Acute cholecystitis with perforated gallbladder
There are inflammatory changes about the gallbladder with a defect seen through the gallbladder wall at its fundus. There is extensive pericholecystic and perihepatic complex fluid, likely representing bile. There is a gallstone noted in the cystic duct as well as multiple gallstones in the gallbladder.

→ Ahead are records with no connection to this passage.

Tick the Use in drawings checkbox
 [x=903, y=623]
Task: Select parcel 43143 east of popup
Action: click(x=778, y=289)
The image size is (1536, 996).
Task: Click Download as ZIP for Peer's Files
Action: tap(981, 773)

Although uncommon, occurring in approximately 2% to 15% of patients with acute cholecystitis, radiologic diagnosis of a perforated gallbladder is important in patients with acute cholecystitis because of the high mortality (70%) associated with this condition.1 Gallbladder perforation is the most severe complication of acute cholecystitis, and the clinical presentation can range from that of nonspecific abdominal symptoms to an acute abdomen with peritoneal signs. Because it is often difficult to distinguish acute cholecystitis from perforation clinically, imaging is warranted. Bile leak from a ruptured gallbladder may not produce immediate symptoms of peritonitis if it is contained within the extraperitoneal gallbladder fossa. Therefore, further evaluation with ultrasound or computed tomography (CT) will provide more information. Following perforation, CT and ultrasonography both show complex fluid collections surrounding the gallbladder. CT images may demonstrate ancillary findings such as pneumobilia. The crumpled wall of a decompressed gallbladder floating within fluid of the gallbladder fossa is also indicative of perforation. Other times a focal disruption in the gallbladder wall can be seen as in our case. According to Stephadinis, et al.,2 sensitivity of CT in the detection of gallbladder perforation and biliary calculi was found to be 88% and 89%, respectively. We recommend that it be performed in all such cases. A classification system of 3 types of gallbladder perforation has been described in earlier decades by Niemeier and include: acute or Type 1 (33% to 37%), manifesting with generalized peritonitis; subacute or Type 2 (43% to 53%), in which there is localization of fluid at the site of perforation with the formation of a pericholecystic abscess; and chronic or Type 3 (10% to 19%), in which internal (bilio-biliary or bilio-enteric) or external fistulae occur.
Once confirmed, treatment of gallbladder perforation requires immediate surgery with performance of a cholecystectomy.
- Morris BS, Balpande PR, Morani AC, et al. CT appearances of gallbladder perforation. Br J Radiol. 2007;80:898-901.
- Stephanidis D, Sirinek KR, Bingener J. Gallbladder perforation: Risk factors and outcome. J Surg Res. 2006;131:204–208.